Seed mortality in tilled soil: Range of mortality estimates (percentage of seed mortality in one year) for seeds in tilled soil. Values were chosen for seeds placed within the tillage depth and subjected to at least annual tillage events. Seed losses are the result of dormancy-breaking cues induced by tillage, germination and deterioration of un-germinated seeds.

Typical emergence season: Time of year when most emergence occurs in the typical regions of occurrence for each weed. Some emergence may occur outside of this range.

Optimum emergence depth: Soil depths (in inches below the soil surface) from which most seedlings emerge. Lower rates of emergence usually will occur at depths just above or just below this range.

Photosynthesis type: Codes “C3” or “C4” refer to the metabolic pathway for fixing carbon dioxide during photosynthesis. Generally, C3 plants function better in cooler seasons or environments and C4 plants function better in warmer seasons or environments.

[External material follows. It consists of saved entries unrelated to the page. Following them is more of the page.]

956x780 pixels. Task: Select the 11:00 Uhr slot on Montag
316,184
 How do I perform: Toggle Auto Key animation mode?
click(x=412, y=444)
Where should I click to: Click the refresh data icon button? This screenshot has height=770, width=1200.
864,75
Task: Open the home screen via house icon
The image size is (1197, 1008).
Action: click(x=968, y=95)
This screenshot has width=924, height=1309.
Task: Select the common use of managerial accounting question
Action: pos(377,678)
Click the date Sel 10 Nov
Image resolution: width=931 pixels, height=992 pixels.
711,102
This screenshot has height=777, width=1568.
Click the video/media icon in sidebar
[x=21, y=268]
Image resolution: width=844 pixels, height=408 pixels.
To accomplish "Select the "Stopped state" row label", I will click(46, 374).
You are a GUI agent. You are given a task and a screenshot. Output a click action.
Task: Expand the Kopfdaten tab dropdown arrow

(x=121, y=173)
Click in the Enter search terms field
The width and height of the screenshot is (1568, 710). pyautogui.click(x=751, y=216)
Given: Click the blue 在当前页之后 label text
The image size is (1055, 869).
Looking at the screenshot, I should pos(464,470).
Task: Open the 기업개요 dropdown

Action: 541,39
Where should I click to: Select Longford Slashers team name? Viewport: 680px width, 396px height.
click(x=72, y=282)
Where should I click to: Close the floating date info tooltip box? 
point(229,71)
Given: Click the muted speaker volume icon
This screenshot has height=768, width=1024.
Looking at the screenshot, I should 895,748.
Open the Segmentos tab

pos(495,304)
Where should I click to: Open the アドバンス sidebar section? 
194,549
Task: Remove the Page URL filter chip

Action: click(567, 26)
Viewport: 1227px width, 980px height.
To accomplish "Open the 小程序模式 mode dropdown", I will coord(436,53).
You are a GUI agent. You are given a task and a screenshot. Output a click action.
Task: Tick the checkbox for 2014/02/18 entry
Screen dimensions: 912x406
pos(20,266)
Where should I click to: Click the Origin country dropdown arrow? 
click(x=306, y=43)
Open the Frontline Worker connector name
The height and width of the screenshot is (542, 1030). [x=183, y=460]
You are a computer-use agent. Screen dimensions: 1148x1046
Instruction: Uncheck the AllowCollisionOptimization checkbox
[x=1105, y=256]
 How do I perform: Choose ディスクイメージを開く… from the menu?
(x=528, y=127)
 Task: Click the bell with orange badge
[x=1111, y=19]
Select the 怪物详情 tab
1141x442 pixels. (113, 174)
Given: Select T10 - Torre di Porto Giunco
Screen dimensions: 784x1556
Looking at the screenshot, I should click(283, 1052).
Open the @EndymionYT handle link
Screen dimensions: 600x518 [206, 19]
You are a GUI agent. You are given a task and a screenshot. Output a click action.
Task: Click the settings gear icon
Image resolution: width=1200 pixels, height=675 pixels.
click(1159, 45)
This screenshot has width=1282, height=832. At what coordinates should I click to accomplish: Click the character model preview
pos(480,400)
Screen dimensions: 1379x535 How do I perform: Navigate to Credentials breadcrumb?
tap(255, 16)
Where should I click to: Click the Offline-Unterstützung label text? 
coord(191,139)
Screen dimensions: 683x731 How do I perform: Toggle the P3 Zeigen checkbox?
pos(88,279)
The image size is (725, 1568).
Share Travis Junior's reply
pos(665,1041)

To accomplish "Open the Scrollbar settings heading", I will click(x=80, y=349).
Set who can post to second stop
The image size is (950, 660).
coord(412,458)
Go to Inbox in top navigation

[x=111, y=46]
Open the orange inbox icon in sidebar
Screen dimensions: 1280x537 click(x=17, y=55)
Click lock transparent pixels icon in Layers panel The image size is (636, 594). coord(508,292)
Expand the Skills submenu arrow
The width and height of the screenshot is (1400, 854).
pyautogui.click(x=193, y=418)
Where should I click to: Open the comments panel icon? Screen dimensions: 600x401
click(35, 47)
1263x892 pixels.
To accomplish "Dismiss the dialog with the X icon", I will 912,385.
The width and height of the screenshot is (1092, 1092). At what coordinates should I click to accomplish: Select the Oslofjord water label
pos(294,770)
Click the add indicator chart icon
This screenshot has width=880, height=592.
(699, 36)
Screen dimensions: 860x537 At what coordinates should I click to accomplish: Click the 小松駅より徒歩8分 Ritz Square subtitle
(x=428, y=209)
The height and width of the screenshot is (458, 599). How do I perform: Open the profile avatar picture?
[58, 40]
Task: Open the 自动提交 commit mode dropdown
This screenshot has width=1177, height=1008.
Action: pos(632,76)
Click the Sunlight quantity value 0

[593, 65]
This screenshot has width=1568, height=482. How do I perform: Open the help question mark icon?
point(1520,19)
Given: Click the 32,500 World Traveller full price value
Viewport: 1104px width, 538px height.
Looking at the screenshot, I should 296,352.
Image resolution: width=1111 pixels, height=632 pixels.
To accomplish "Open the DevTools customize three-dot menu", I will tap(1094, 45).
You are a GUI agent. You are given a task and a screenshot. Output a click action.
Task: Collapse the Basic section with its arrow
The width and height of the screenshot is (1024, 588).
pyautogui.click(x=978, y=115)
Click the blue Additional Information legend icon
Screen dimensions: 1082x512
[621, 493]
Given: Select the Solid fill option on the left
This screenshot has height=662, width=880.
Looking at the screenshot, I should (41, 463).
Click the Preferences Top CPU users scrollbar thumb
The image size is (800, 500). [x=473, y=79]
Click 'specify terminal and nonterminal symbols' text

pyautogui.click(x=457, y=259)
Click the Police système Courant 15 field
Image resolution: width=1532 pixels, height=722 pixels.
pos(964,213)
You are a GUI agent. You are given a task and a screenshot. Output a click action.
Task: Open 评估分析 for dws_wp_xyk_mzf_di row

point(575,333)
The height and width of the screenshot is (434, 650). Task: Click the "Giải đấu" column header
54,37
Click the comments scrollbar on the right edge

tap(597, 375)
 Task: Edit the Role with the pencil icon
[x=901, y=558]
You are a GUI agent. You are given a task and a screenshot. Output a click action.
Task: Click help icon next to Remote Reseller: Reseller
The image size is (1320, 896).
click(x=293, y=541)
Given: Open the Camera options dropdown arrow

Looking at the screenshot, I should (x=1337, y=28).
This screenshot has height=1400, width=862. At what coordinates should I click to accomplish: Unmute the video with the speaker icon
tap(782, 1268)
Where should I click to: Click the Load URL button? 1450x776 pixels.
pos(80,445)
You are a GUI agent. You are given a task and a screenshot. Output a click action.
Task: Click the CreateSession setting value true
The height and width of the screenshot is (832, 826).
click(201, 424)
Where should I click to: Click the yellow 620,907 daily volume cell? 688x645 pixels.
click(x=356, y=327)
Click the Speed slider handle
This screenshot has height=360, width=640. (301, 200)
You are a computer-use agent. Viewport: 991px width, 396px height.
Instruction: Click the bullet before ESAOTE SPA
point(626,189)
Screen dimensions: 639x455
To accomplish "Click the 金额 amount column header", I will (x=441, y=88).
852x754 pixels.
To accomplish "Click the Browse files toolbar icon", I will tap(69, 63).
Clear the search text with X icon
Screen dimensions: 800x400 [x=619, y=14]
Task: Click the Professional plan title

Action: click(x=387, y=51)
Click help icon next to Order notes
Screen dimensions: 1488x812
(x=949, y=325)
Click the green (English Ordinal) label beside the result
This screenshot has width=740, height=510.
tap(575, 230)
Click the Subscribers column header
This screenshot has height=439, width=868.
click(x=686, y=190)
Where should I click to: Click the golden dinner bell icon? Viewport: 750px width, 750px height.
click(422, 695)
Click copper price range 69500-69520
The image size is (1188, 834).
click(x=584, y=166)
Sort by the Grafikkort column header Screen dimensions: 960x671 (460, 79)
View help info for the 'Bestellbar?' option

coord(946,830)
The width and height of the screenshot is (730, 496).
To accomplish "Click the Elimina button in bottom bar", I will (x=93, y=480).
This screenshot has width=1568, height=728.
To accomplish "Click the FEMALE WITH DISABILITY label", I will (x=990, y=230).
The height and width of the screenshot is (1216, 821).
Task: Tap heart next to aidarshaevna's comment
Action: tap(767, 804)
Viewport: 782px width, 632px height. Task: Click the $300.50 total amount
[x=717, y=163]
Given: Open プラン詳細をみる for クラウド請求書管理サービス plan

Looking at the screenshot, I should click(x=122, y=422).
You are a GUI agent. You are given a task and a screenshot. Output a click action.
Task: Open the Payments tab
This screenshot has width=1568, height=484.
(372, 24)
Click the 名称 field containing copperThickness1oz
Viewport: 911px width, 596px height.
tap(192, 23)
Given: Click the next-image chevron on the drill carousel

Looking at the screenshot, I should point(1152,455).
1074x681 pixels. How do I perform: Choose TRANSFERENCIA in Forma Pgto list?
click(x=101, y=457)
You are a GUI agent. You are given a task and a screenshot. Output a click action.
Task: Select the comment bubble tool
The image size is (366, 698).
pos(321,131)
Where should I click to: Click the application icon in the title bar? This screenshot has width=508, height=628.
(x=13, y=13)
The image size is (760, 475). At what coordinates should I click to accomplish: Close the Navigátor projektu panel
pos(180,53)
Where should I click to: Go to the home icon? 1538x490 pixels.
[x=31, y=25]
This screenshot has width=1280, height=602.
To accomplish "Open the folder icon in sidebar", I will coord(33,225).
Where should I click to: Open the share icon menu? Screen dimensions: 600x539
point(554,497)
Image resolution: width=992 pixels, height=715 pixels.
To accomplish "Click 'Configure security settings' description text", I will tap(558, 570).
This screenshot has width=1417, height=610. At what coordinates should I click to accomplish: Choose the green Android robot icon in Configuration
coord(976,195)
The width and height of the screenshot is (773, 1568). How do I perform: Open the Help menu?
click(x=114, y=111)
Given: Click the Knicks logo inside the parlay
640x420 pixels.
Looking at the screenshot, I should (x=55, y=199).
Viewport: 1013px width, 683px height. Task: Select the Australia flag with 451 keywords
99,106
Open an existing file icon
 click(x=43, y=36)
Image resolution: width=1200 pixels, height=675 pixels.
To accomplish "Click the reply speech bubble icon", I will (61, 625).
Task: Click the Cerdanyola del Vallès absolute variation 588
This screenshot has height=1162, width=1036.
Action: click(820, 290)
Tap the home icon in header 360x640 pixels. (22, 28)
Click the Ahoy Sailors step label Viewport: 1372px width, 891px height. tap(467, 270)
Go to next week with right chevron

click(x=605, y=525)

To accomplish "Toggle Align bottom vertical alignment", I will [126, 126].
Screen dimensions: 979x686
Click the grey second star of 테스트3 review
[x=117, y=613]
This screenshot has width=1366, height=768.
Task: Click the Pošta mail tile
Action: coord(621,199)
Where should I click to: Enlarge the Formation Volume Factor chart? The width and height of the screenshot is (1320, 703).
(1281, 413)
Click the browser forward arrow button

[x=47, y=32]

Frost tolerance: Relative tolerance of plants to freezing temperatures (high, moderate, low).

Drought tolerance: Relative tolerance of plants to drought (high, moderate, low).

Mycorrhiza: Presence of mycorrhizal fungi. “Yes” if present; “no” if documented not to be present, “unclear” if there are reports of both presence and absence; “variable” if the weed can function either with or without, depending on the soil environment.

Response to nutrients: Relative plant growth response to the nutrient content of soil, primarily N, P, K (high, moderate, low).

Emergence to flowering: Length of time (weeks) after emergence for plants to begin flowering given typical emergence in the region of occurrence. For species emerging in fall, “emergence to flowering” means time from resumption of growth in spring to first flowering.

Flowering to viable seed: Length of time (weeks) after flowering for seeds to become viable.

Pollination: “Self” refers to species that exclusively self-pollinate, “cross” refers to species that exclusively cross-pollinate, “self, can cross” refer to species that primarily self-pollinate, but also cross-pollinate at a low rate, and “both” refers to species that both self-pollinate and cross-pollinate at relatively similar rates.

Typical and high seed production potential: The first value is seed production (seeds per plant) under typical conditions with crop and weed competition. The second value, high seed production, refers to conditions of low density without crop competition. Numbers are rounded off to a magnitude that is representative of often highly variable reported values.

Further Reading

Edwards, M. 1980. Aspects of the population ecology of charlock. Journal of Applied Ecology 17: 151–171.

Mulligan, G.A. and L.G. Bailey. 1975. The biology of Canadian weeds. 8. Sinapis arvensis L. Canadian Journal of Plant Science 55: 171–183.

Paolini, R., M. Principi, R.J. Froud-Williams, S. Del Puglia and E. Biancardi. 1999. Competition between sugarbeet and Sinapis arvensis and Chenopodium album, as affected by timing of nitrogen fertilization. Weed Research 39: 425–440.

Warwick, S.I., H.J. Beckie, A.G. Thomas and T. McDonald. 2000. The biology of Canadian weeds. 8. Sinapis arvensis L. (updated). Canadian Journal of Plant Science 80: 939–961.